How To Jump Start the Economy

Pilgrim

Veteran Expediter
Retired Expediter
Here's a great article in the Wall St. Journal showing what could happen if we were to take advantage of our natural resources. This compares areas of two states - PA and NY - and the results that have come from the two states whose approaches are diametrically opposed to each other.
More than 2,000 wells have been drilled in the Keystone State since 2008, and gas production surged to 81 billion cubic feet in 2009 from five billion in 2007. A new Manhattan Institute report by University of Wyoming professor Timothy Considine estimates that a typical Marcellus well generates some $2.8 million in direct economic benefits from natural gas company purchases; $1.2 million in indirect benefits from companies engaged along the supply chain; another $1.5 million from workers spending their wages, or landowners spending their royalty payments; plus $2 million in federal, state and local taxes. Oh, and 62 jobs...

Then there's New York. The state holds as much as 20% of the estimated Marcellus shale reserves, but green activists have raised fears about the drilling technique known as hydraulic fracturing and convinced politicians to enact what is effectively a moratorium.

Review & Outlook: A Tale of Two Shale States - WSJ.com
Considering the reserves we have in the lower 48 states and Alaska, just think of all the oil and natural gas that could be harvested, the jobs that would be created, the tax revenues that would be generated, the incomes that would be spent on durable goods, the houses and cars that would be bought and the energy independence that would be gained if only we had an administration and congress that would let capitalism work. But instead we've got Hope and Change, and like the good people of New York we see how that's working out.
 

OntarioVanMan

Retired Expediter
Owner/Operator
Here's a great article in the Wall St. Journal showing what could happen if we were to take advantage of our natural resources. This compares areas of two states - PA and NY - and the results that have come from the two states whose approaches are diametrically opposed to each other.
Considering the reserves we have in the lower 48 states and Alaska, just think of all the oil and natural gas that could be harvested, the jobs that would be created, the tax revenues that would be generated, the incomes that would be spent on durable goods, the houses and cars that would be bought and the energy independence that would be gained if only we had an administration and congress that would let capitalism work. But instead we've got Hope and Change, and like the good people of New York we see how that's working out.

as you guys have always said....the government just has to get out of the way...
 

Ragman

Veteran Expediter
Retired Expediter
Here's a great article in the Wall St. Journal showing what could happen if we were to take advantage of our natural resources. This compares areas of two states - PA and NY - and the results that have come from the two states whose approaches are diametrically opposed to each other.
Considering the reserves we have in the lower 48 states and Alaska, just think of all the oil and natural gas that could be harvested, the jobs that would be created, the tax revenues that would be generated, the incomes that would be spent on durable goods, the houses and cars that would be bought and the energy independence that would be gained if only we had an administration and congress that would let capitalism work. But instead we've got Hope and Change, and like the good people of New York we see how that's working out.

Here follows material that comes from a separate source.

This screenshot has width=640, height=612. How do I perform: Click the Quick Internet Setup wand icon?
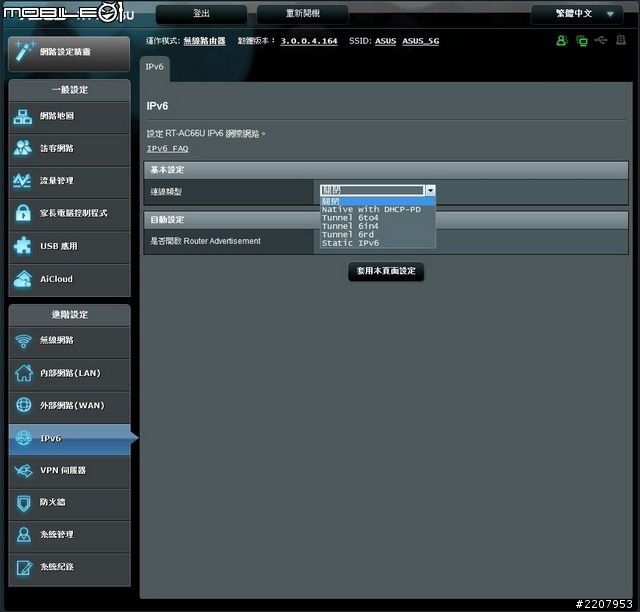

If it is that easy to gain energy independence, why then wasn't it done during the dubbya years? :confused:
 

Pilgrim

Veteran Expediter
Retired Expediter
That's a good question. Unfortunately, when we combine the environmental radicals with the bureaucrats in the EPA and other entrenched liberals in the govt regulatory agencies they are able to file lawsuit upon lawsuit to delay and obfuscate the permits and other legal hurdles that have to be crossed to go after oil and natural gas. Personally, I think W Bush was too much of a mushy moderate on these economic issues to really challenge this position. But keep in mind that sometimes the difference resides in the policies of state legislatures as stated in the article.
One would think that the state of New York being hard pressed for revenues as it is would see the successes in PA and do whatever it takes to cash in on the opportunity. Instead, their legislators seem to think the little people can eat cake while the liberal elites wallow in their feel-good political correctness.
 

Tennesseahawk

Veteran Expediter
Nah... New York is, itself, a welfare case. It has no ambition to get itself out of debt, other than by raising taxes. It's strategy is for OTHER STATES to pay its way out of debt.

As for Dubya... the Republican congress was playing charades, and for some reason kept acting like donkeys. Not to mention, as Pilgrim stated, leftists love the courts. When the majority votes for something leftists don't like, you can bet your rump roast they'll go whining to a liberal judge. If you remember, there was a California case where this company couldn't build a factory, because some animal nut group claimed an endangered FLY made its habitat there. So California is exactly the same as NY for being a welfare state. Why breed progress, when you can force other states to give it to you?